We don't have to fear the changes that will enter our lives. Our tomorrows will find God beside us, just as he was the day before and is today. He has been with us since we first asked Him into our hearts, and will be at our side until our last breath.

    We'll experience many things in our lifetime: marriage, divorce, births, deaths, new jobs, loss of a job, owning a home- losing one, a happy family, a dysfunctional one, problems with our children, health problems, and many more, and God will be there to rejoice with us, or grieve with us, as always He's done.
 
"Lo, I am with you.."  What comfort; what reassurance. God with us means: We will not be betrayed, won't be abandoned, will have somebody to trust, will have somebody with us through the long haul; somebody who won't bail out on us when things get rough. It means no matter how bright our days, or how dark the nights- He is at our side.
    Life becomes more stressful every day. We need help in order to remain strong and courageous midst the storms of our lives, need help in order to be at peace. There is only one place to receive that peace, and that is through  Christ, the God of All Comfort.

One of our sons, when he was but four years old, feared the dark. Even with a night-light on he'd have trouble falling asleep. Every night, I'd tuck him in and reassure him that I'd be in the next room, so he didn't have to worry or be afraid. Yet, every night, until sleep found him, he'd call out to me at regular intervals. "Mommy, are you still there?"

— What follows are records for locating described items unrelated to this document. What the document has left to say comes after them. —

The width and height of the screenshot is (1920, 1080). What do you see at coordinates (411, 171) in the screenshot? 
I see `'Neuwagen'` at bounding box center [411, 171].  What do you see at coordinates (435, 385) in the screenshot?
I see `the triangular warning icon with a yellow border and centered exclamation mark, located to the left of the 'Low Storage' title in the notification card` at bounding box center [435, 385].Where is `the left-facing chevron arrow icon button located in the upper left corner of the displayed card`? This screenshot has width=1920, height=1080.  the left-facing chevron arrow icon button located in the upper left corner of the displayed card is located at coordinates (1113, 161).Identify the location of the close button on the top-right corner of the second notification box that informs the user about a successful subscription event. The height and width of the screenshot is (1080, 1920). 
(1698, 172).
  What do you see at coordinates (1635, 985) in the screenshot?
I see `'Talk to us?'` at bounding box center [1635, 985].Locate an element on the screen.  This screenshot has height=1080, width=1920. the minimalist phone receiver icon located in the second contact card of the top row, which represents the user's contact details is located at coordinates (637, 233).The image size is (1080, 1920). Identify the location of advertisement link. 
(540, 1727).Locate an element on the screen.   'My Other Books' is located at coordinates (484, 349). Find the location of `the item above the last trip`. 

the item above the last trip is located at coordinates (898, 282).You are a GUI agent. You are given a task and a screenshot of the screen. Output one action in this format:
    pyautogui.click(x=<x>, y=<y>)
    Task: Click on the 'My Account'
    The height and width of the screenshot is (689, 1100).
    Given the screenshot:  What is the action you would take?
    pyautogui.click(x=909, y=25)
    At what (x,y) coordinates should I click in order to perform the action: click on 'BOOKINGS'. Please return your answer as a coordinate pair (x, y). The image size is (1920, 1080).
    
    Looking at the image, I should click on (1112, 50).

This is how we are with the Lord, when the stress of life has us hemmed in, when we are discouraged, weary, and afraid. It does not seem quite good enough that God says "Lo, I am with you all the appointed days."

We still call out to him in the dark of night, and sometimes in the bright of noon day, "Lord, are you still there?"
   Jesus promised NEVER to forsake us. Let's believe him; let's praise Him for his faithfulness rather than be a doubting Thomas.

Make a wonderful memory today. Be good to others and just as good to yourselves. Have patience with all things, but mostly with yourselves. Don't become discouraged when considering your imperfections. We all have them. Don't forget that we are a work in progress. God isn't finished with us yet.